(Exercise material)

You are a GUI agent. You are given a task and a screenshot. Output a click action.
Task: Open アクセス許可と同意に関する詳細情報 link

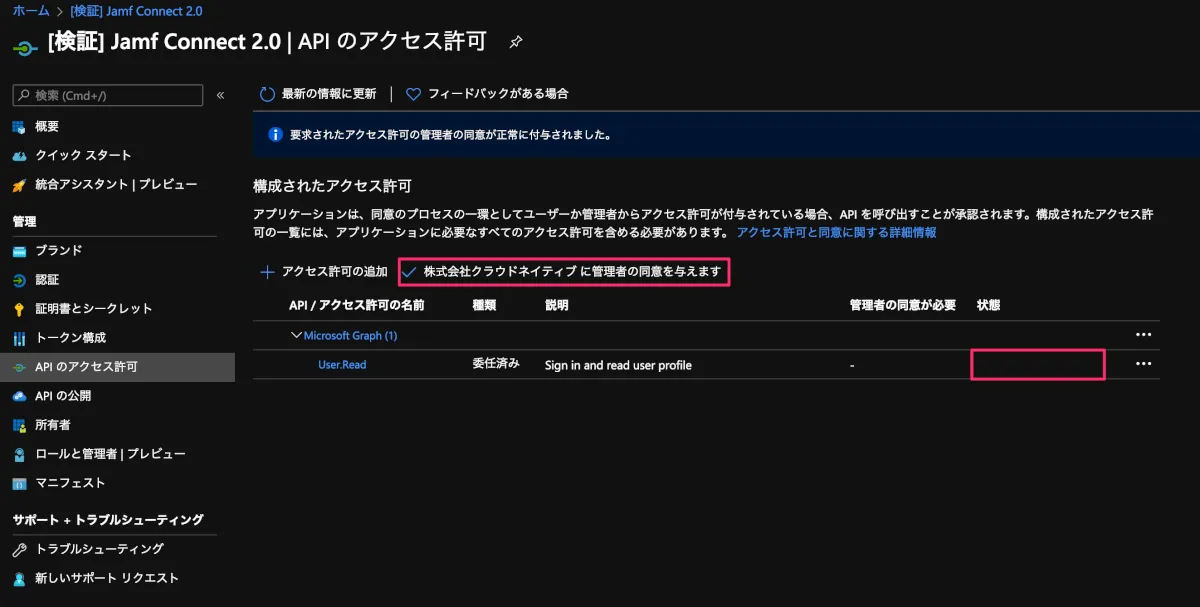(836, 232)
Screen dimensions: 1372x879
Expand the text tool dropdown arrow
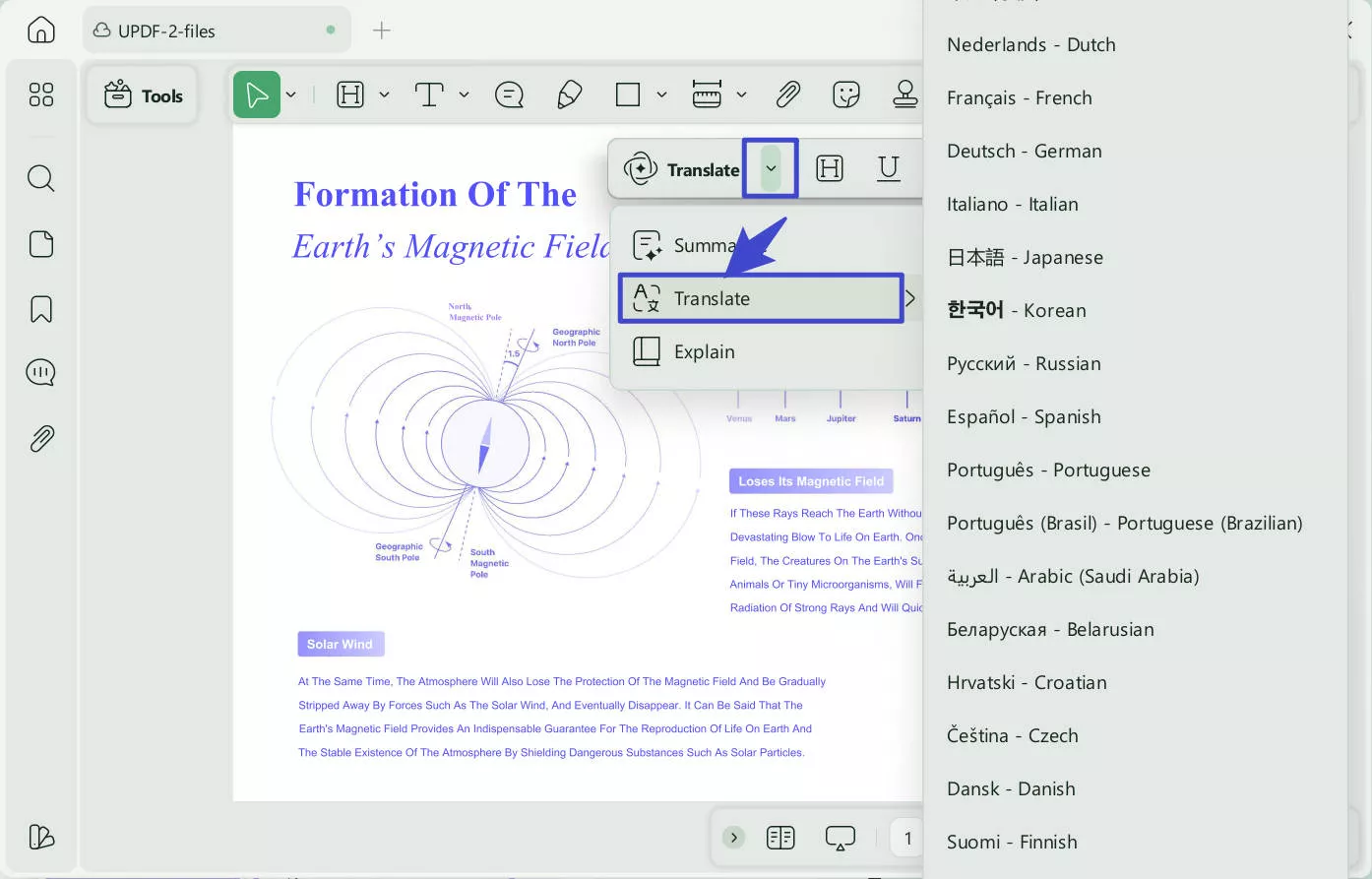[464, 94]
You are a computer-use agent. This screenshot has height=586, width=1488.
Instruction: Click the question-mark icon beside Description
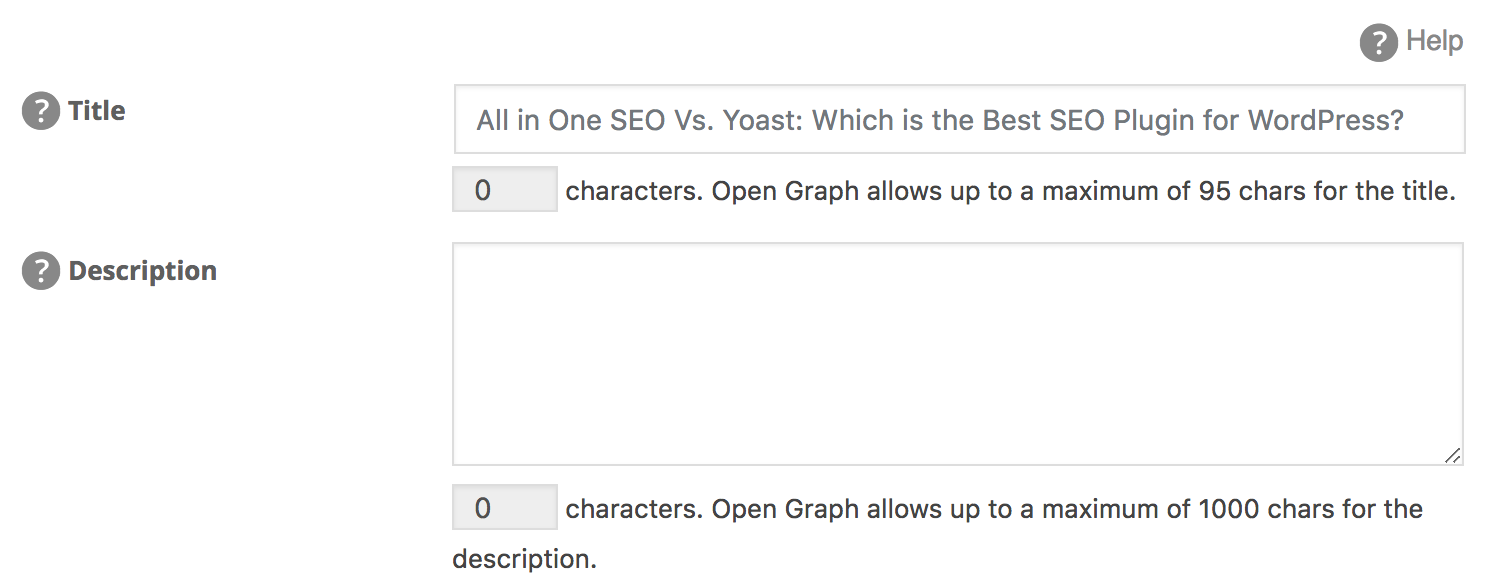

(End Exercise material)

▸ **Required work**
Wherever a line above contains "screenshot", copy that line.

▸ **Response box**
You are a GUI agent. You are given a task and a screenshot. Output a click action.
You are a computer-use agent. This screenshot has height=586, width=1488.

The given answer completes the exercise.